Brain Gene Expression Measured by Blood Test Works in Primates, Opening a Path to Longitudinal Monitoring
The living brain is one of the least accessible organs in the body for monitoring. Brain biopsies are dangerous and rarely justified outside of tumor diagnosis. Imaging technologies like fMRI and PET scan can show broad patterns of activity but cannot resolve what individual genes are doing in specific neural circuits. This fundamental inaccessibility has slowed progress on understanding how gene expression in the brain drives behavior, disease, and addiction - and it has made personalized therapies that target specific circuits essentially impossible to guide in real time.
A platform developed by Rice University bioengineer Jerzy Szablowski offers a different approach. Reported in the journal Neuron, the latest results show that the system - which uses engineered proteins to carry gene expression information out of the brain and into the bloodstream, where a routine blood test can read it - performs reliably in rhesus macaques. This follows earlier demonstrations in mice and represents a critical step on the road toward potential clinical applications.
How the platform works
The system relies on what Szablowski calls released markers of activity, or RMAs. These are synthetic proteins engineered to be expressed by neurons in response to specific gene activity - essentially, molecular reporters. Once expressed, they are designed to cross the blood-brain barrier, the tightly controlled membrane that normally prevents large molecules from passing from brain tissue into the blood. Once in the bloodstream, the RMAs persist for hours, giving a window of time during which a blood draw can capture the signal.
The key structural element is a protein domain that facilitates the crossing of the blood-brain barrier. Szablowski identified this domain originally by studying why certain antibody therapies failed - they were rapidly exiting the brain into the blood, which was the problem he needed to solve in reverse. For the RMA platform, that same exit mechanism becomes the feature. "Simply changing the mouse version of this protein domain for the rhesus macaque version was enough to make the reporter functional in the other species," he said.
Why the primate result matters
Most biomedical research never advances beyond mouse studies. The biochemistry, anatomy, and physiology that determines whether a molecular tool will function in a human-sized brain are substantially different from what governs mouse outcomes. Large animal validation - typically in non-human primates - is widely considered a necessary gateway before human studies can realistically be contemplated. The RMA platform now clears that hurdle.
"Our study shows it is fairly easy to translate this noninvasive technique between species," Szablowski said. "This is exciting because RMAs are an extremely sensitive tool that could be used to track as few as tens to hundreds of neurons at a time - no existing imaging or monitoring technique can give us that level of precision."

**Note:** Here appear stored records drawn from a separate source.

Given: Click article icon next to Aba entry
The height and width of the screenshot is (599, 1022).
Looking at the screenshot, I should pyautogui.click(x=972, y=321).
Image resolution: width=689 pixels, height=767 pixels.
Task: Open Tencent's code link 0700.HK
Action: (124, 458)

The sensitivity is notable. Current non-invasive brain monitoring techniques - fMRI, EEG, PET - integrate activity across large populations of neurons. The ability to track gene expression in small defined circuits could, in principle, give researchers and eventually clinicians a view of brain function at a resolution that has never been available without putting electrodes or biopsies into brain tissue.
Longitudinal monitoring and the addiction example
Vincent Costa, an associate professor of psychiatry at Emory and co-corresponding author, emphasizes what continuous monitoring over time makes possible. "By removing the bottleneck of complex, repeated brain imaging, this platform completely changes the math for primate neuroscience. It saves crucial time and resources, allowing us to run the long-term, complex studies needed to bridge the gap between animal models and human treatments."
Szablowski uses addiction as an illustration of why a longitudinal view matters. A brain biopsy or a single imaging session captures a moment. Addiction - like many neurological conditions - is defined by changes that unfold over months and years, driven by shifts in how genes are expressed across repeated experiences. "We need to see the movie, not just a photograph," he said. Tracking the same individual brain over time, through sequential blood draws, would allow researchers to watch those changes as they happen.
The platform also allows multiplexing: different RMA sequences can be designed to report on different genes simultaneously, with distinct protein sequences that can be distinguished in a single blood sample using mass spectrometry or single-molecule protein sequencing. This means multiple circuits could be monitored in parallel rather than sequentially.
Current limitations are real. The platform requires delivering the RMA genetic constructs into specific brain regions, likely via viral vectors, before any monitoring can begin. That delivery step involves its own safety and targeting challenges, and the viral approaches used in research settings would need to be refined substantially for clinical use. The Emory-Rice collaboration began when Costa read Szablowski's preprint and reached out directly - a detail the authors note as evidence of how open science can accelerate progress.